=== INPUT FOR THIS TASK ===

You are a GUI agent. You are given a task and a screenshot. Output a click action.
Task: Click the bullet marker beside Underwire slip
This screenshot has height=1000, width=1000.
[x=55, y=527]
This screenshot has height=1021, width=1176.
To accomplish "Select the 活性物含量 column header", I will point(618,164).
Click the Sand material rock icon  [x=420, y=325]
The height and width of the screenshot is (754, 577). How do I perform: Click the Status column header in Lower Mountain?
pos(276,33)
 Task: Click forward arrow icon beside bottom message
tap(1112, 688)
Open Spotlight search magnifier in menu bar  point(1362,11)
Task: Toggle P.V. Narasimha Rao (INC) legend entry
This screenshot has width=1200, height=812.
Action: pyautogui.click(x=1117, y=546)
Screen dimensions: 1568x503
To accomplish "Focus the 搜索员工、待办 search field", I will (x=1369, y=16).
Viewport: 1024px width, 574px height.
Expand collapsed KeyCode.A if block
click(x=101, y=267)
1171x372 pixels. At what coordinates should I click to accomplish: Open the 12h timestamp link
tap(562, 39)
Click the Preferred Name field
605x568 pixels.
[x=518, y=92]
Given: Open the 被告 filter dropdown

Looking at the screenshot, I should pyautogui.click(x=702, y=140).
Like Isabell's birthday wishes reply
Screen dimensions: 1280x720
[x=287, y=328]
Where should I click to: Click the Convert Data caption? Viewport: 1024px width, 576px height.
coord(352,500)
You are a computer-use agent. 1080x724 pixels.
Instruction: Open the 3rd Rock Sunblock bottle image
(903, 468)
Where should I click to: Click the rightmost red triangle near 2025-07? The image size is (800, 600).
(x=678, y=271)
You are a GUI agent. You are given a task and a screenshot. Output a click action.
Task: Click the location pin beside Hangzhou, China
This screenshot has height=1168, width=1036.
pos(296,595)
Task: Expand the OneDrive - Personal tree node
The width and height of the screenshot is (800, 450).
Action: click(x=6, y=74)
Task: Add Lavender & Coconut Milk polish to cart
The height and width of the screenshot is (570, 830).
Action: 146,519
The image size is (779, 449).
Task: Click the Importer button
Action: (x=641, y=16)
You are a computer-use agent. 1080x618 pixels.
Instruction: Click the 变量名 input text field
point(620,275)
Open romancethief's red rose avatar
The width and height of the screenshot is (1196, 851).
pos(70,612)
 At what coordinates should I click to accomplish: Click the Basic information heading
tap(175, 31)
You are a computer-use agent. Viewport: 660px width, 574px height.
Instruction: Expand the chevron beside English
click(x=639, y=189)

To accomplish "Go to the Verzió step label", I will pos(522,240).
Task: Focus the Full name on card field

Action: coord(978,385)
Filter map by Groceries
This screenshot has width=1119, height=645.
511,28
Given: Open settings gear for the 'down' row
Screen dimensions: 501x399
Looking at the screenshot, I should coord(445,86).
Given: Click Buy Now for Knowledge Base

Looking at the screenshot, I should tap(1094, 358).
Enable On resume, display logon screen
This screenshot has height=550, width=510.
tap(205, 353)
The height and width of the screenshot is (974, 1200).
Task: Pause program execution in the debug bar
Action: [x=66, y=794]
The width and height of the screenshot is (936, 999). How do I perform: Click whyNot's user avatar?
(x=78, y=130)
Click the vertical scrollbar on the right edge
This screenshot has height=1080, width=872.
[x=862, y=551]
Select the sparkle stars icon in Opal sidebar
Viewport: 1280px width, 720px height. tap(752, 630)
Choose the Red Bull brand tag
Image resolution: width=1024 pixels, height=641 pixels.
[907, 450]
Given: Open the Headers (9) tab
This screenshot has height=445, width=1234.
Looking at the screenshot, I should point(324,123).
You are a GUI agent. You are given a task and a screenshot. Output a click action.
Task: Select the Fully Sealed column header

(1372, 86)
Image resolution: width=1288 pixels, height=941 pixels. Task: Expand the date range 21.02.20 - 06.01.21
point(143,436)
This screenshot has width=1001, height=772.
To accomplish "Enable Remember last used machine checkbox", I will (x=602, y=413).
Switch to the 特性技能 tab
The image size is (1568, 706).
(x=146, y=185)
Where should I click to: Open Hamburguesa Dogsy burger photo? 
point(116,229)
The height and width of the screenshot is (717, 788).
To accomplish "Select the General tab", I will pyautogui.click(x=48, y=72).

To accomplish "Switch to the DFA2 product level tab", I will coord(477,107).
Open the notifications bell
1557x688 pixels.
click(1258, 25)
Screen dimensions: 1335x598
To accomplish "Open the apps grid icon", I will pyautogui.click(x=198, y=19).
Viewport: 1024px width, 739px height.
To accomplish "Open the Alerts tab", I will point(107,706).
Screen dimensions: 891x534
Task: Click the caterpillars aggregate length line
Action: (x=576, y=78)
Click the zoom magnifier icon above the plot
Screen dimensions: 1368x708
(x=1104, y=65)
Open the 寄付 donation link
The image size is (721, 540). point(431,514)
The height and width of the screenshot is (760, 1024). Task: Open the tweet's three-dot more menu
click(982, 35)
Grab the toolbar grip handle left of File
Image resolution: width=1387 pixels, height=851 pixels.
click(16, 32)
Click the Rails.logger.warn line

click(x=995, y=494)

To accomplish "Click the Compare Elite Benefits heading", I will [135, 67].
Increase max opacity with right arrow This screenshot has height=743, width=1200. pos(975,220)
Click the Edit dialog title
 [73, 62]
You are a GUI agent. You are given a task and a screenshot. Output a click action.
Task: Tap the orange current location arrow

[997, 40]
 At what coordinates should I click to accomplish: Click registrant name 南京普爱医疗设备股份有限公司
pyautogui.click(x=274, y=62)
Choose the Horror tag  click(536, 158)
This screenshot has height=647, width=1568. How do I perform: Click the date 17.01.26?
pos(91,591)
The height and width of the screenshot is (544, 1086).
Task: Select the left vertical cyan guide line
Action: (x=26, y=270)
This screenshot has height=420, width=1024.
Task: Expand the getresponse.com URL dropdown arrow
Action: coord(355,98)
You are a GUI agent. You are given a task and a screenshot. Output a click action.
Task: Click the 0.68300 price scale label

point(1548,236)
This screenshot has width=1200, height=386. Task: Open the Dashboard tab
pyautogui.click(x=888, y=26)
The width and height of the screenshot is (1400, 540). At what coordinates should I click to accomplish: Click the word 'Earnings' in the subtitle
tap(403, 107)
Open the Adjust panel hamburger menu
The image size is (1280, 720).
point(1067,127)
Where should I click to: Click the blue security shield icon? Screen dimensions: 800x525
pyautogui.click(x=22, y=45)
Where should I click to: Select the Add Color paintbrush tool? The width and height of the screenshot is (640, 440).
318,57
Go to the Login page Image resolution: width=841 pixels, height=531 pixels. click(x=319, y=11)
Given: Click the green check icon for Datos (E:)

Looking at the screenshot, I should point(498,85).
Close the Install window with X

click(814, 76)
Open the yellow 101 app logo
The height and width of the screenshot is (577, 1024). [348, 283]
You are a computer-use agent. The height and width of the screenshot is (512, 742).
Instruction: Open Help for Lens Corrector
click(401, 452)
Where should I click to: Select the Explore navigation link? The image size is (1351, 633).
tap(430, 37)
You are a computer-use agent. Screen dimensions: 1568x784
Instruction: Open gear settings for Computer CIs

===

# ACTION ITEM:
Every single line in the records above must be written out exactly.

# WRITTEN SOLUTION:
You are a GUI agent. You are given a task and a screenshot. Output a click action.
Task: Click the bullet marker beside Underwire slip
This screenshot has height=1000, width=1000.
[x=55, y=527]
This screenshot has height=1021, width=1176.
To accomplish "Select the 活性物含量 column header", I will point(618,164).
Click the Sand material rock icon  [x=420, y=325]
The height and width of the screenshot is (754, 577). How do I perform: Click the Status column header in Lower Mountain?
pos(276,33)
 Task: Click forward arrow icon beside bottom message
tap(1112, 688)
Open Spotlight search magnifier in menu bar  point(1362,11)
Task: Toggle P.V. Narasimha Rao (INC) legend entry
This screenshot has width=1200, height=812.
Action: pyautogui.click(x=1117, y=546)
Screen dimensions: 1568x503
To accomplish "Focus the 搜索员工、待办 search field", I will (x=1369, y=16).
Viewport: 1024px width, 574px height.
Expand collapsed KeyCode.A if block
click(x=101, y=267)
1171x372 pixels. At what coordinates should I click to accomplish: Open the 12h timestamp link
tap(562, 39)
Click the Preferred Name field
605x568 pixels.
[x=518, y=92]
Given: Open the 被告 filter dropdown

Looking at the screenshot, I should pyautogui.click(x=702, y=140).
Like Isabell's birthday wishes reply
Screen dimensions: 1280x720
[x=287, y=328]
Where should I click to: Click the Convert Data caption? Viewport: 1024px width, 576px height.
coord(352,500)
You are a computer-use agent. 1080x724 pixels.
Instruction: Open the 3rd Rock Sunblock bottle image
(903, 468)
Where should I click to: Click the rightmost red triangle near 2025-07? The image size is (800, 600).
(x=678, y=271)
You are a GUI agent. You are given a task and a screenshot. Output a click action.
Task: Click the location pin beside Hangzhou, China
This screenshot has height=1168, width=1036.
pos(296,595)
Task: Expand the OneDrive - Personal tree node
The width and height of the screenshot is (800, 450).
Action: click(x=6, y=74)
Task: Add Lavender & Coconut Milk polish to cart
The height and width of the screenshot is (570, 830).
Action: 146,519
The image size is (779, 449).
Task: Click the Importer button
Action: (x=641, y=16)
You are a computer-use agent. 1080x618 pixels.
Instruction: Click the 变量名 input text field
point(620,275)
Open romancethief's red rose avatar
The width and height of the screenshot is (1196, 851).
pos(70,612)
 At what coordinates should I click to accomplish: Click the Basic information heading
tap(175, 31)
You are a computer-use agent. Viewport: 660px width, 574px height.
Instruction: Expand the chevron beside English
click(x=639, y=189)

To accomplish "Go to the Verzió step label", I will pos(522,240).
Task: Focus the Full name on card field

Action: coord(978,385)
Filter map by Groceries
This screenshot has width=1119, height=645.
511,28
Given: Open settings gear for the 'down' row
Screen dimensions: 501x399
Looking at the screenshot, I should coord(445,86).
Given: Click Buy Now for Knowledge Base

Looking at the screenshot, I should tap(1094, 358).
Enable On resume, display logon screen
This screenshot has height=550, width=510.
tap(205, 353)
The height and width of the screenshot is (974, 1200).
Task: Pause program execution in the debug bar
Action: [x=66, y=794]
The width and height of the screenshot is (936, 999). How do I perform: Click whyNot's user avatar?
(x=78, y=130)
Click the vertical scrollbar on the right edge
This screenshot has height=1080, width=872.
[x=862, y=551]
Select the sparkle stars icon in Opal sidebar
Viewport: 1280px width, 720px height. tap(752, 630)
Choose the Red Bull brand tag
Image resolution: width=1024 pixels, height=641 pixels.
[907, 450]
Given: Open the Headers (9) tab
This screenshot has height=445, width=1234.
Looking at the screenshot, I should point(324,123).
You are a GUI agent. You are given a task and a screenshot. Output a click action.
Task: Select the Fully Sealed column header

(1372, 86)
Image resolution: width=1288 pixels, height=941 pixels. Task: Expand the date range 21.02.20 - 06.01.21
point(143,436)
This screenshot has width=1001, height=772.
To accomplish "Enable Remember last used machine checkbox", I will (x=602, y=413).
Switch to the 特性技能 tab
The image size is (1568, 706).
(x=146, y=185)
Where should I click to: Open Hamburguesa Dogsy burger photo? 
point(116,229)
The height and width of the screenshot is (717, 788).
To accomplish "Select the General tab", I will pyautogui.click(x=48, y=72).

To accomplish "Switch to the DFA2 product level tab", I will coord(477,107).
Open the notifications bell
1557x688 pixels.
click(1258, 25)
Screen dimensions: 1335x598
To accomplish "Open the apps grid icon", I will pyautogui.click(x=198, y=19).
Viewport: 1024px width, 739px height.
To accomplish "Open the Alerts tab", I will point(107,706).
Screen dimensions: 891x534
Task: Click the caterpillars aggregate length line
Action: (x=576, y=78)
Click the zoom magnifier icon above the plot
Screen dimensions: 1368x708
(x=1104, y=65)
Open the 寄付 donation link
The image size is (721, 540). point(431,514)
The height and width of the screenshot is (760, 1024). Task: Open the tweet's three-dot more menu
click(982, 35)
Grab the toolbar grip handle left of File
Image resolution: width=1387 pixels, height=851 pixels.
click(16, 32)
Click the Rails.logger.warn line

click(x=995, y=494)

To accomplish "Click the Compare Elite Benefits heading", I will [135, 67].
Increase max opacity with right arrow This screenshot has height=743, width=1200. pos(975,220)
Click the Edit dialog title
 [73, 62]
You are a GUI agent. You are given a task and a screenshot. Output a click action.
Task: Tap the orange current location arrow

[997, 40]
 At what coordinates should I click to accomplish: Click registrant name 南京普爱医疗设备股份有限公司
pyautogui.click(x=274, y=62)
Choose the Horror tag  click(536, 158)
This screenshot has height=647, width=1568. How do I perform: Click the date 17.01.26?
pos(91,591)
The height and width of the screenshot is (544, 1086).
Task: Select the left vertical cyan guide line
Action: (x=26, y=270)
This screenshot has height=420, width=1024.
Task: Expand the getresponse.com URL dropdown arrow
Action: coord(355,98)
You are a GUI agent. You are given a task and a screenshot. Output a click action.
Task: Click the 0.68300 price scale label

point(1548,236)
This screenshot has width=1200, height=386. Task: Open the Dashboard tab
pyautogui.click(x=888, y=26)
The width and height of the screenshot is (1400, 540). At what coordinates should I click to accomplish: Click the word 'Earnings' in the subtitle
tap(403, 107)
Open the Adjust panel hamburger menu
The image size is (1280, 720).
point(1067,127)
Where should I click to: Click the blue security shield icon? Screen dimensions: 800x525
pyautogui.click(x=22, y=45)
Where should I click to: Select the Add Color paintbrush tool? The width and height of the screenshot is (640, 440).
318,57
Go to the Login page Image resolution: width=841 pixels, height=531 pixels. click(x=319, y=11)
Given: Click the green check icon for Datos (E:)

Looking at the screenshot, I should point(498,85).
Close the Install window with X

click(814, 76)
Open the yellow 101 app logo
The height and width of the screenshot is (577, 1024). [348, 283]
You are a computer-use agent. The height and width of the screenshot is (512, 742).
Instruction: Open Help for Lens Corrector
click(401, 452)
Where should I click to: Select the Explore navigation link? The image size is (1351, 633).
tap(430, 37)
You are a computer-use agent. Screen dimensions: 1568x784
Instruction: Open gear settings for Computer CIs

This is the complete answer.